PCR product preparation and plasmid DNA assembly
Linear DNA fragments were amplified using Pfu Phusion Polymerase (New England Biolabs), DpnI digested for 5 min at 37°C (New England Biolabs) while verified with agarose gel electrophoresis, and PCR purified using previously described procedures. Fragments were then assembled in vitro using Golden Gate assembly. For Golden Gate assembly, a 15 µL reaction was set up consisting of equimolar amounts of vector and insert, 1.5 µL 10X NEB T4 Buffer (New England Biolabs), 1.5 µL 10X BSA (New England Biolabs), 1 µL BsaI (New England Biolabs), and 1 µL T4 Ligase at 2 million units/mL (New England Biolabs). Reactions were run in a thermocycler at 10 cycles of 2 min/37°C, 3 min/20°C, 1 cycle 5 min/50°C, 5 min/80°C. For Golden Gate assembly, constructs with internal BsaI cut sites were silently mutated beforehand using a QuikChange Lightning Multi Site-Directed Mutagenesis kit (Agilent). For both methods, assembled circular DNAs were transformed into electrocompetent or chemically competent cells: a KL740 strain (lab made competent strain) if using an OR2-OR1 promoter (29°C), a MG1655 strain (lab made competent cells) for circuit testing, and a JM109 strain (Zymo Research) for all other constructs. KL740 upregulates a temperature sensitive lambda cI repressor. PCR products were amplified using Pfu Phusion Polymerase (New England Biolabs) for all constructs, and were DpnI digested.
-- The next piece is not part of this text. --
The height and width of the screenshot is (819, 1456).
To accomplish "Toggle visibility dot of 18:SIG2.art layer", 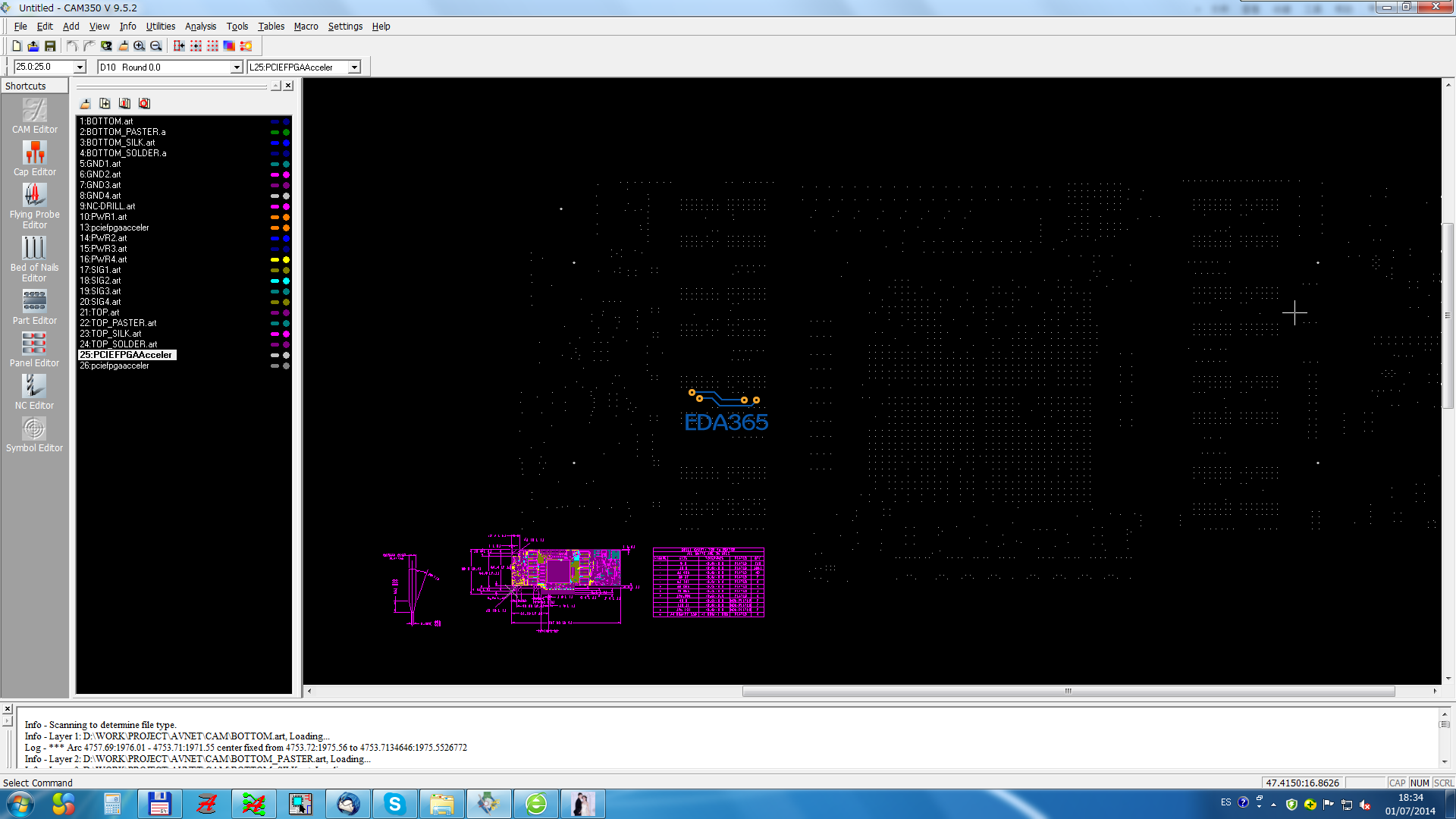I will click(x=287, y=281).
Plasmids were miniprepped using a Qiagen mini prep kit. All plasmids were processed at stationery phase. Before use in the cell-free reaction, both plasmids and PCR products underwent an additional PCR purification step using a QiaQuick column (Qiagen), which removed excess salt detrimental to TX-TL, and were eluted and stored in 10 mM Tris-Cl solution, pH 8.5 at 4°C for short-term storage and −20°C for long-term storage. All the plasmids used in the work can be found on https://www.addgene.org/.
In vivo experiment
All in vivo experiments were performed in E. coli strain MG1655. Plasmid combinations were transformed into chemically competent E. coli MG1655 cells, plated on Difco LB+Agar plates containing 100 µg/mL carbenicillin and incubated overnight at 37°C. Plates were taken out of the incubator and three colonies were picked and separately inoculated into 5 mL of LB containing carbenicillin and/or chloramphenicol, and/or kanamycin at the concentrations above in a 14 mL Falcon Round-Bottom Polypropylene Tubes (Fisher Scientific), and grown approximately 17 h overnight at 37°C at 200 rpm in a benchtop shaker. This overnight culture (100 µL) was then added to a new 14mL tube containing 5 mL (1: 50 dilution) of Minimal M9 casamino acid (M9CA) media [1X M9 salts (42 mM Na2HPO4, 24 mM KH2PO4, 9 mM NaCl, 19 mM NH4Cl, 1 mM MgSO4, 0.1 mM CaCl2, 0.5 µg/ml thiamine, 0.1% casamino acids, 0.4% glycerol) containing the selective antibiotics and grown for 4 h at the same conditions as the overnight culture. Then 10 µL cultures were transferred to 96-well glass bottom plate with 290 µL M9 with corresponding experimental conditions. Plates were shaken and GFP fluorescence (485 nm excitation, 525 nm emission), and optical density (OD, 600 nm) were measured using a Biotek Synergy H1m plate reader at 37°C at the highest speed for 12 hours.
Funding Sources
This work was supported by DARPA Living Foundries (Grant number: HR0011-12-C-0065).
Notes
R.M.M. has ownership in a company that commercializes the cell-free technology utilized in this paper. All the other authors claim no competing interest.
ACKNOWLEDGMENT
We would like to thank Clarmyra Hayes, Yutaka Hori, Vipul Singhal for helpful discussion and suggestions. We would like to thank Murray lab members for useful suggestions.